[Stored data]
══════

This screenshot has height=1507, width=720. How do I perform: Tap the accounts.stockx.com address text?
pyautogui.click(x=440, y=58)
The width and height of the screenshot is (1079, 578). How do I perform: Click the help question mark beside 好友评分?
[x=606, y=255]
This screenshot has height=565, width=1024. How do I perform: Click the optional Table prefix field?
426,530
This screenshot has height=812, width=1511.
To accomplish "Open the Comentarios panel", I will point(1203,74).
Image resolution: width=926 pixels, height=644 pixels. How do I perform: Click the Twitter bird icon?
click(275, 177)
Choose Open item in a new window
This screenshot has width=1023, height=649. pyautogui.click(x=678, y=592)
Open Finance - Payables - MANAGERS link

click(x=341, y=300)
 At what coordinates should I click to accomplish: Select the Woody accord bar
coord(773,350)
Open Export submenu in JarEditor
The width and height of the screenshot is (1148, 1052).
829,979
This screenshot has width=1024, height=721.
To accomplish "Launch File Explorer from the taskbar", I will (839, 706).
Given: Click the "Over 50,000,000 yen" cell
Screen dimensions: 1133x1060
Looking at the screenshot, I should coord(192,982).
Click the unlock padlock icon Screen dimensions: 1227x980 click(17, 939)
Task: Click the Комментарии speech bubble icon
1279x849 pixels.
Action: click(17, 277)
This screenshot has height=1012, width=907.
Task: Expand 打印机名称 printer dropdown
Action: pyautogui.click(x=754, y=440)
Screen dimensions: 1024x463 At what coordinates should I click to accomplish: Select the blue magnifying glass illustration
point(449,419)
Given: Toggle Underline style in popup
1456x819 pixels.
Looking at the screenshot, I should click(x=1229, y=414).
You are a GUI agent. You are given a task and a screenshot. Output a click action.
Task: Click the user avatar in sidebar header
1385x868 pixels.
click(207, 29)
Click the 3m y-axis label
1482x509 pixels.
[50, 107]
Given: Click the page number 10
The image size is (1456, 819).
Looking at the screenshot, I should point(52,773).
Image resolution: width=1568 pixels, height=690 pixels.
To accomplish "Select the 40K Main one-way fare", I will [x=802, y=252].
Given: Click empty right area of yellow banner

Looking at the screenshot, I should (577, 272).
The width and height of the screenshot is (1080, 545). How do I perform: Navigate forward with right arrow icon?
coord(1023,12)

══════

AIM OF THE TASK:
Copy everything from the line containing "This screenshot has height=812, width=1511." down to the line containing "Looking at the screenshot, I should coord(192,982).", both included, without changing a character.

THE REPLY:
This screenshot has height=812, width=1511.
To accomplish "Open the Comentarios panel", I will point(1203,74).
Image resolution: width=926 pixels, height=644 pixels. How do I perform: Click the Twitter bird icon?
click(275, 177)
Choose Open item in a new window
This screenshot has width=1023, height=649. pyautogui.click(x=678, y=592)
Open Finance - Payables - MANAGERS link

click(x=341, y=300)
 At what coordinates should I click to accomplish: Select the Woody accord bar
coord(773,350)
Open Export submenu in JarEditor
The width and height of the screenshot is (1148, 1052).
829,979
This screenshot has width=1024, height=721.
To accomplish "Launch File Explorer from the taskbar", I will (839, 706).
Given: Click the "Over 50,000,000 yen" cell
Screen dimensions: 1133x1060
Looking at the screenshot, I should coord(192,982).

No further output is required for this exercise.